Additionally, Westside neighborhoods flood regularly due to past engineering and development choices. The plan shows how to improve stormwater management through complete streets and new parks. A new form-based code would preserve neighborhood character and ensure community-oriented development.

This commitment to affordability becomes in­creasingly important as neighborhoods adjacent to the Historic Westside—including those along Atlanta's Beltline—continue to see rising prices. To counteract the financial burden of rising land values on legacy residents, a local nonprofit, the Westside Future Fund, is helping to ensure that long-time residents aren’t pushed out. The Westside Future Fund’s Anti-Displacement Tax Fund, a resident-driven outcome of the plan, is proof of that commitment. Through philanthropic donations, the fund is bridging the difference between current and rising property taxes so that as they rise, residents can afford to stay in their homes. “The long-time home­owners are the first ones you need to help,” explains City Commissioner Tim Keane. In addition, WFF has been raising philanthropic money to buy and redevel­op high-quality rental buildings. 
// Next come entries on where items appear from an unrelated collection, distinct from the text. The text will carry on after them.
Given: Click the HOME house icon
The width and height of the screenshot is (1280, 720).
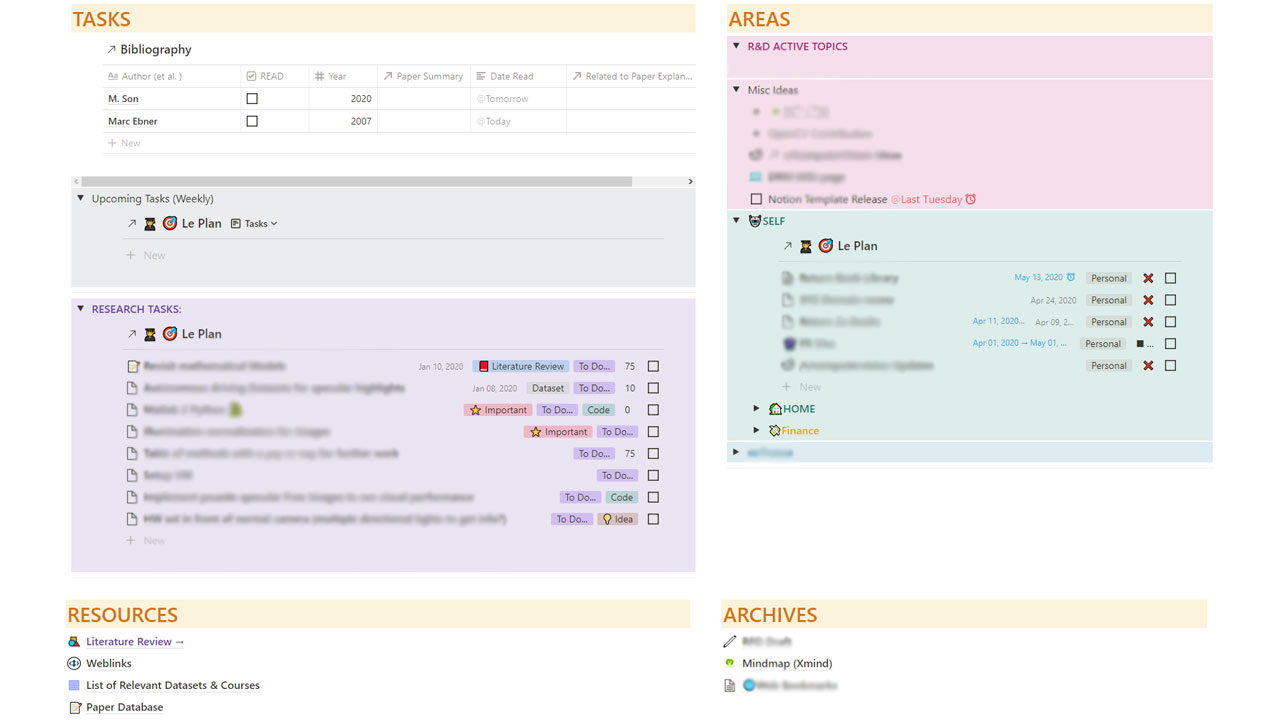Looking at the screenshot, I should [775, 409].
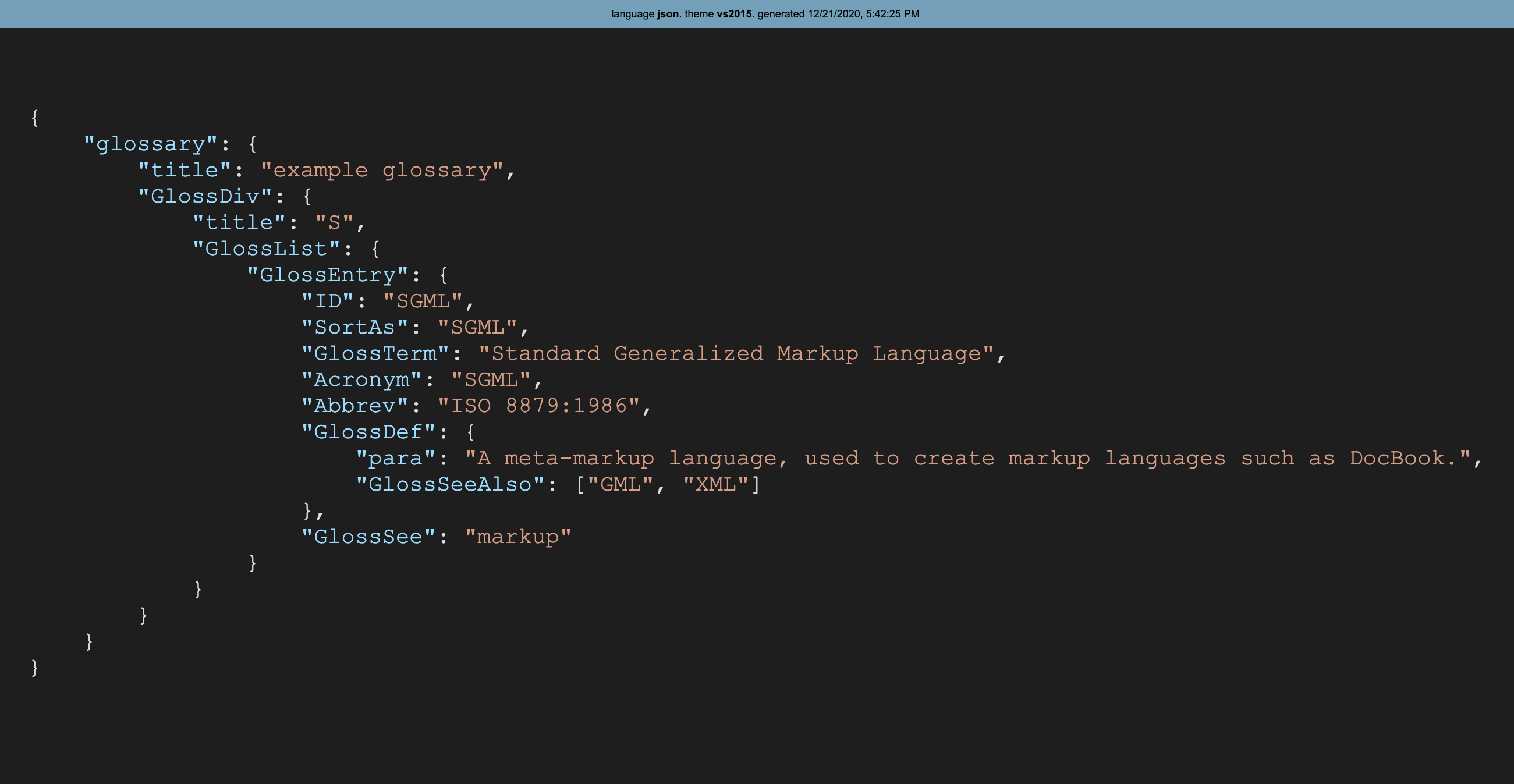Viewport: 1514px width, 784px height.
Task: Click the "ID" key
Action: tap(327, 301)
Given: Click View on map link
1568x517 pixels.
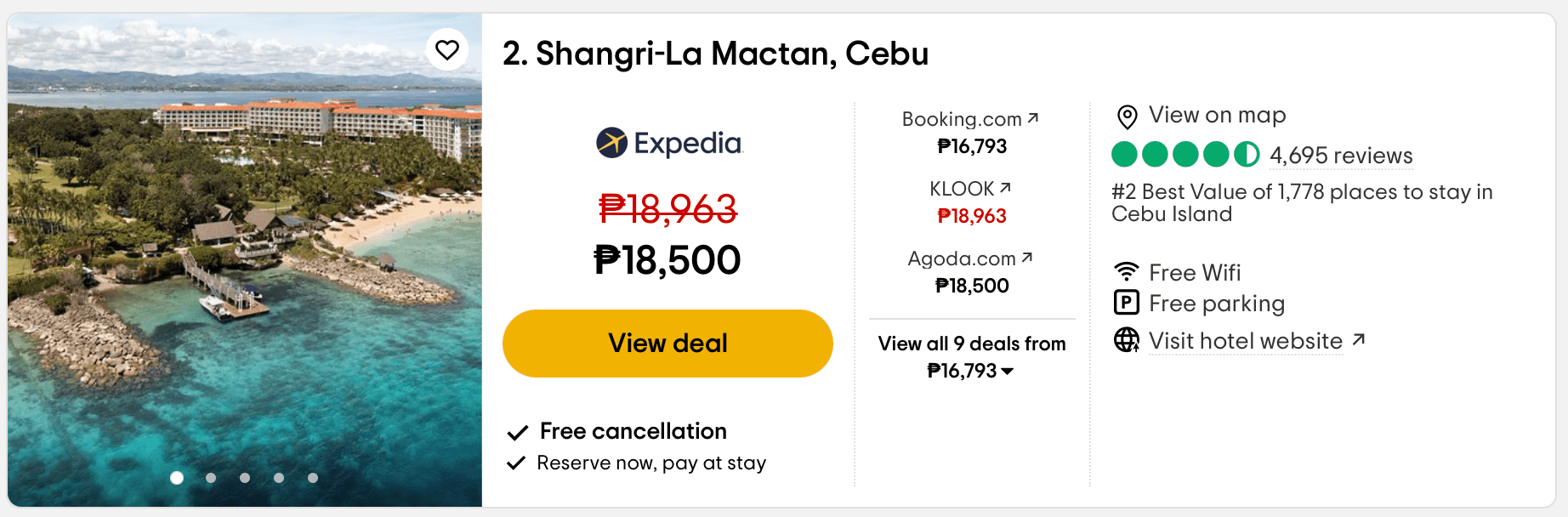Looking at the screenshot, I should click(x=1217, y=115).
The Westside Future Fund has identified and devel­oped plans for four areas needing simultaneous atten­tion: safety and security, cradle-to-career education, health and wellness, and mixed-income communities. Philanthropic support for their work comes from many of Atlanta’s prominent corporate leaders, includ­ing Chick-fil-A Foundation, Home Depot Founda­tion, Delta Air Lines, SunTrust, Georgia Power, The Coca-Cola Company, Equifax, and Cox Enterprises. 

WFF has also partnered with the City of Atlanta and national nonprofit organizations. Working with the City and the Trust for Public Land, WFF is support­ing the building of a new park system by refurbishing the existing infrastructure and building new parks of varying scales, with a goal that every Westside resident be within two blocks of a green space. Most notably, the $45 million, 16-acre Rodney Cook Sr. Park opened in May 2017, representing the largest investment in a public park in Historic Westside in more than 50 years. The park is designed to mitigate flooding in Vine City, honor Civil Rights and Native American leaders, and provide amenities such as an amphitheater, picnic pavilion, playground, perfor­mance plaza, and public art. 

Through the support of several cross-sector partners, the revitalization of the Historic Westside has benefit­ed from several catalytic investments including a $30 million HUD Choice Neighborhood Grant delivered to the City of Atlanta to support the development of additional affordable housing. In 2013, the Arthur M. Blank Family Foundation also made a lead investment of $15 million as part of the Westside Neighborhood Prosperity Fund, followed by an additional $15 million commitment in 2017. The funds are helping to im­prove Westside neighborhoods, and training hundreds of residents in career-path jobs via Westside Works, which resulted in more than $12.1 million in wages earned by program graduates as calculated in 2018 by WFF. Additionally, the Chick-fil-A Foundation has contributed more than $40 million in funding to Westside organizations. In 2019, Chick-fil-A raised more than $5 million through the Beloved Benefit which will be donated to Westside-based nonprofit partners including the At-Promise Youth Center, Grove Park Foundation, Westside Works, City of Refuge and Westside Future Fund.

“Thomas Edison once said that ‘Ideas without execution are a hallucination. The Westside Future Fund will now champion the execution of the great ideas embedded in the Land Use Action Plan,” said John Ahmann, Executive Director of the Westside Future Fund.

Top photo: Roundabout on MLK Drive. Source: Dhiru Thadani.